The experts: Elizabeth Salmón, Special Rapporteur on the situation of human rights in the Democratic People's Republic of Korea; Aua Baldé (Chair-Rapporteur), Gabriella Citroni (Vice-Chair), Angkhana Neelapaijit, Grażyna Baranowska, Ana Lorena Delgadillo Pérez, Working Group on enforced or involuntary disappearances; Reem Alsalem, Special Rapporteur on violence against women and girls, its causes and consequences; Dorothy Estrada-Tanck (Chair), Ivana Radačić (Vice-Chair), Elizabeth Broderick, Meskerem Geset Techane and Melissa Upreti,Working Group on discrimination against women and girls; Felipe González Morales, Special Rapporteur on the human rights of migrants and Working Group on arbitrary detention: Priya Gopalan (Chair-Rapporteur), Matthew Gillett (Vice-Chair on Communications), Ganna Yudkivska (Vice-Chair on Follow-Up), Miriam Estrada-Castillo, and Mumba Malila.

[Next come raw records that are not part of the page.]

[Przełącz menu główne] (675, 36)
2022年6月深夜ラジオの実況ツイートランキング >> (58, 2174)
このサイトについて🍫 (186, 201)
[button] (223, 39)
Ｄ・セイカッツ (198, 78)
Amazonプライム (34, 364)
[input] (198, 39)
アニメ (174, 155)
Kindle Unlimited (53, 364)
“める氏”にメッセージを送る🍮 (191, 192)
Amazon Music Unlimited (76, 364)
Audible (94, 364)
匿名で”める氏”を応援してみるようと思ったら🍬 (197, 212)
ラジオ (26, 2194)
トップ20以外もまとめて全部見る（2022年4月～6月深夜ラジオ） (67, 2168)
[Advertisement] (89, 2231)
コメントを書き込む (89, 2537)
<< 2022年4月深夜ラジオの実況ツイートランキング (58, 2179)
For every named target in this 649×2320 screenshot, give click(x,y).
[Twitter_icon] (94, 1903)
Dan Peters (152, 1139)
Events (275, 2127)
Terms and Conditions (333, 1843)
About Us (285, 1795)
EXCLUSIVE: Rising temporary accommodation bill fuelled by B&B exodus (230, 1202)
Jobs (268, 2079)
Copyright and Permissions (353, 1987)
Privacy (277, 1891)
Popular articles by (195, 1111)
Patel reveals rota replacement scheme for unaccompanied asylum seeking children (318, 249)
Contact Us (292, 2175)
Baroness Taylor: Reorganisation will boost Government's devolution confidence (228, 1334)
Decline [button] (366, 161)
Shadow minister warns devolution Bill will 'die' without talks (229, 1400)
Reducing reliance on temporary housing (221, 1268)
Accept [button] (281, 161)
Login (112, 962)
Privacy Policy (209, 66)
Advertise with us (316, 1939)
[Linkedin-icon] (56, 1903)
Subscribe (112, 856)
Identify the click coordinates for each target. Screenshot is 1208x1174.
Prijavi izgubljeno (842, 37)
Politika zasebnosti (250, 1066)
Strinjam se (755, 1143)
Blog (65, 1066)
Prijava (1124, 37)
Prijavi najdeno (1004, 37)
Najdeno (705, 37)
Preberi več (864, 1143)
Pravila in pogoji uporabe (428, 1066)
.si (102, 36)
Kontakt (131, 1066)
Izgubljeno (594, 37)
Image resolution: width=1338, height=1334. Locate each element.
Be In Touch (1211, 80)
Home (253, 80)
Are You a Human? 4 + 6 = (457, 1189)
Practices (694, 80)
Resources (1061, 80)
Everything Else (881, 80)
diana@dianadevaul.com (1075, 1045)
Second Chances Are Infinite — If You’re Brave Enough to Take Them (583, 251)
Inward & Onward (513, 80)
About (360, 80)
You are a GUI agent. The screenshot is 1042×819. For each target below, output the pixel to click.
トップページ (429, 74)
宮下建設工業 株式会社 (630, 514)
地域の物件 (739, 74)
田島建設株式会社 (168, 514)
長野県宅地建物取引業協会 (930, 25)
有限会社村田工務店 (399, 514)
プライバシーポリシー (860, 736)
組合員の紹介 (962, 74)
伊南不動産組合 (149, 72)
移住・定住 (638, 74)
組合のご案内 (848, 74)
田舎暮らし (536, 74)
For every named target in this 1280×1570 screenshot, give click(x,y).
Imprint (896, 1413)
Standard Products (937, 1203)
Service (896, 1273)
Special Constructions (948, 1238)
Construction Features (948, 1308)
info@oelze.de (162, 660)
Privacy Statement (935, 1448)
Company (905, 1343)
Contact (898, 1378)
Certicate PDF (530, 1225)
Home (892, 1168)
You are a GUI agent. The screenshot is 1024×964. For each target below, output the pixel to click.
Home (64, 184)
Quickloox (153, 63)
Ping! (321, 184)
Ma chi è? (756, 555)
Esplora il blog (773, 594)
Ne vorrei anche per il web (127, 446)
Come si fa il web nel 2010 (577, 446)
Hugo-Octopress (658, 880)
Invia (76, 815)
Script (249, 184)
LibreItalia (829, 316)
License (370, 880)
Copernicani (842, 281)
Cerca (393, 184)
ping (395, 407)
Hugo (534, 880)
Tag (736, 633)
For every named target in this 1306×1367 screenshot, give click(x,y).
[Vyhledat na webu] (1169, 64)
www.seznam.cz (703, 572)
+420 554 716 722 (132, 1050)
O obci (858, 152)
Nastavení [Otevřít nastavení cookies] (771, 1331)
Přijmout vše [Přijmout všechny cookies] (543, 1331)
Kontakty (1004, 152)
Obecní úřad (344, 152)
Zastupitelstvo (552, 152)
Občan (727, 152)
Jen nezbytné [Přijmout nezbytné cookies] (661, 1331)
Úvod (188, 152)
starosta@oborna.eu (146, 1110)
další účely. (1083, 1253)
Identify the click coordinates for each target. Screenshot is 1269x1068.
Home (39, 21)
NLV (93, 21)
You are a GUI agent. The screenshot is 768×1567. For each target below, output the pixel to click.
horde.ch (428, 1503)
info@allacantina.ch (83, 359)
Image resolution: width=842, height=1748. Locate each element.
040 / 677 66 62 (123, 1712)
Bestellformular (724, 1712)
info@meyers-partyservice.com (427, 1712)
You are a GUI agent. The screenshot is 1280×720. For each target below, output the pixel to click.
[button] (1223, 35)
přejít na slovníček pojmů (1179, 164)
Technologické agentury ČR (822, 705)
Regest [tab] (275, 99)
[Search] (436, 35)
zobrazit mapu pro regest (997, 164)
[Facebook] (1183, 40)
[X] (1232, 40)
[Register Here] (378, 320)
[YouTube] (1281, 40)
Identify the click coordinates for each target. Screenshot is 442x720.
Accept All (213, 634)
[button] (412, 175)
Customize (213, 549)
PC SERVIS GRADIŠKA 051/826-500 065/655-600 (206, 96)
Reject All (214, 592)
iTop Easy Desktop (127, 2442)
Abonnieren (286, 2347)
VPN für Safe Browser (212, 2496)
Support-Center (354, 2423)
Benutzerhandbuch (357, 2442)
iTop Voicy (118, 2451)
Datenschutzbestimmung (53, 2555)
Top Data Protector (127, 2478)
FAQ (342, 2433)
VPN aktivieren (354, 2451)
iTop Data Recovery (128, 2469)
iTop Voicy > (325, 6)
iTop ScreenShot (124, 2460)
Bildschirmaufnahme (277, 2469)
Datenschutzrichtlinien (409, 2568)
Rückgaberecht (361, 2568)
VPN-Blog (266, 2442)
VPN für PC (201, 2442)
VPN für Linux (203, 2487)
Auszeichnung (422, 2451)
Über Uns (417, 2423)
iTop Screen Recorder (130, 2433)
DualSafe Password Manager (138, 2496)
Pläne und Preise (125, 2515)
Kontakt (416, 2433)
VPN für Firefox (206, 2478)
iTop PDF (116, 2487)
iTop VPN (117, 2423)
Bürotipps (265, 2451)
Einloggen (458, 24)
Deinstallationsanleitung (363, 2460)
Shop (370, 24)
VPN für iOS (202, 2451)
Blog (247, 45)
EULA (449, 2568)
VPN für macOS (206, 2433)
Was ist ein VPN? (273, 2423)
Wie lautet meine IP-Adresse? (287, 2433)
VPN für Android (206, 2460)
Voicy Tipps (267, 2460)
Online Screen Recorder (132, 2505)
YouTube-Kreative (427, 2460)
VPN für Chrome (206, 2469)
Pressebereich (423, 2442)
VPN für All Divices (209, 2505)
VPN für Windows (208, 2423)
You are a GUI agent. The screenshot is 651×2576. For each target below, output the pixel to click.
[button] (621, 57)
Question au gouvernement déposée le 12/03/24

The experts are part of what is known as the Special Procedures of the Human Rights Council. Special Procedures, the largest body of independent experts in the UN Human Rights system, is the general name of the Council’s independent fact-finding and monitoring mechanisms that address either specific country situations or thematic issues in all parts of the world. Special Procedures experts work on a voluntary basis; they are not UN staff and do not receive a salary for their work. They are independent from any government or organization and serve in their individual capacity.